When I perform without a band I play my Martin HD-28-V straight through the PA system and do my leads with a harp.  Nothing fancy, but I can make some noise, and blow Rockabilly riffs on the harp.  The Martin has a huge sound and I beat out a strong rhythm on it.  The harmonica is a seldom seen instrument when it comes to Rockabilly.  I usually think of lead guitar or piano doing the heavy lifting.  But Billy Lee Riley had harp on much of his early stuff and it sounded great.  So I thought why not, it’s more apropos than whistling, which I do on a few songs.  The harp is so different in the roots milieu in which I hang that it gets folks all worked up, and that’s not all bad.

I play the regular positions with it.  1st for country, 2nd for blues, and 3rd for the minor stuff.  I get some help from my friend Charlie Musselwhite whenever I’m in over my head with some harp problem and usually get more information than I need.  Still, an email from Charlie, gives me ideas for stuff to learn that keeps me busy for years.  Stuff that’s probably obvious to a real musician, but to me it’s priceless.

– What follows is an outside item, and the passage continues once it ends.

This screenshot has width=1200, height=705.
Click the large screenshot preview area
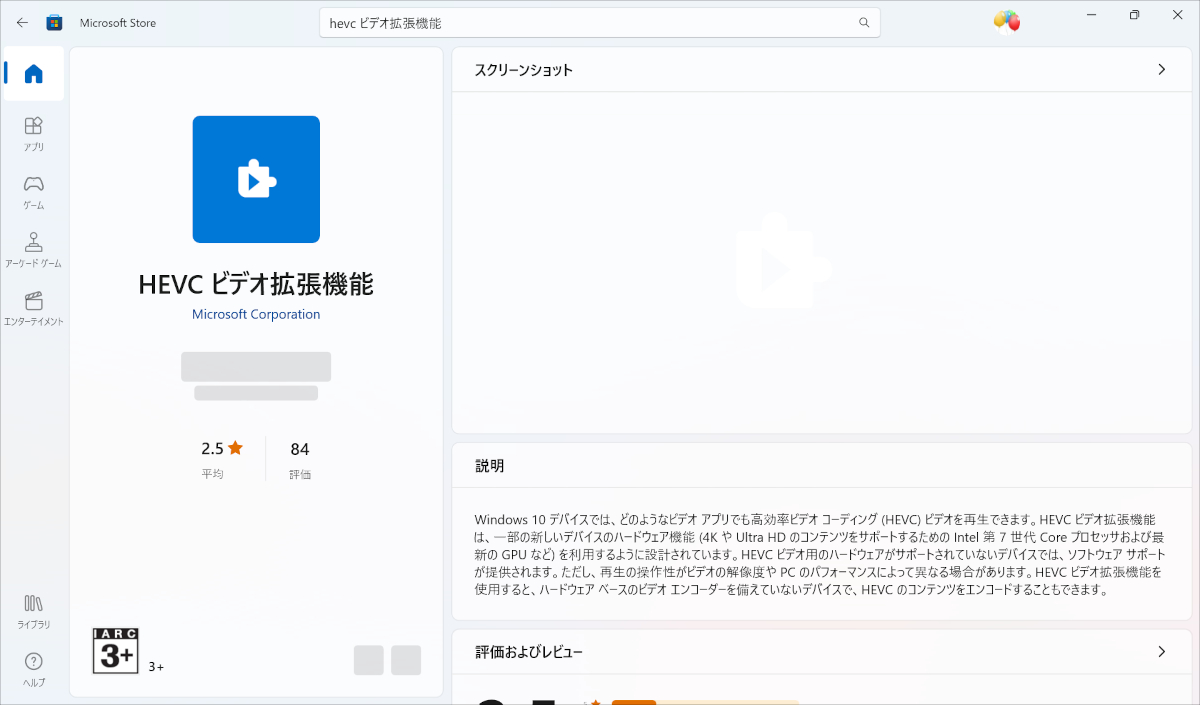click(x=820, y=258)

The Hazards of Live, Outdoor Performances

Playing harp and an acoustic guitar in the direct sun is just plain brutal.  There’s no other way to say it.  First the guitar changes tune second by second.  Second, so does the harp.  Third what they do to their related tunings is just obscene.

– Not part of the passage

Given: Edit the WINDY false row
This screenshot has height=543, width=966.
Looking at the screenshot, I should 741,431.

However there is another issue that arises when playing harp out doors:  if they sit in the sun, they will fry the hell out of your lips!  I learned this years ago when I was playing on a patio at a biker bar on the Russian River in Guerneville, CA.  Hotter than a pistol, and I reached down to pick up a harp to put in the rack and I noticed it was warm, but when I started to blow, it seared my lips.  Man O Man!  I hadn’t even thought about what happens to all that shiny metal just sitting out in the sun.  I think it was around 100 plus degrees and the harp so hot it burned my lips.  I just had to play it anyway.

Well, it was probably around eighty-five to ninety our there at noon, but I was aware of the hot-harp factor so I was careful.  Nonetheless, I couldn’t find a place to keep them out of the sun and they were  hot.  Not blistering, but uncomfortable.  The truth of it is that then you are up front and there is an audience, you just can’t complain or whine about the circumstances.  Well some do, but they come off very much the not-so-professional entertainer in my book.  So I just played and took my lumps and we all ended up having a great time.

I’ve said it before and I’ll say it again, I love my life!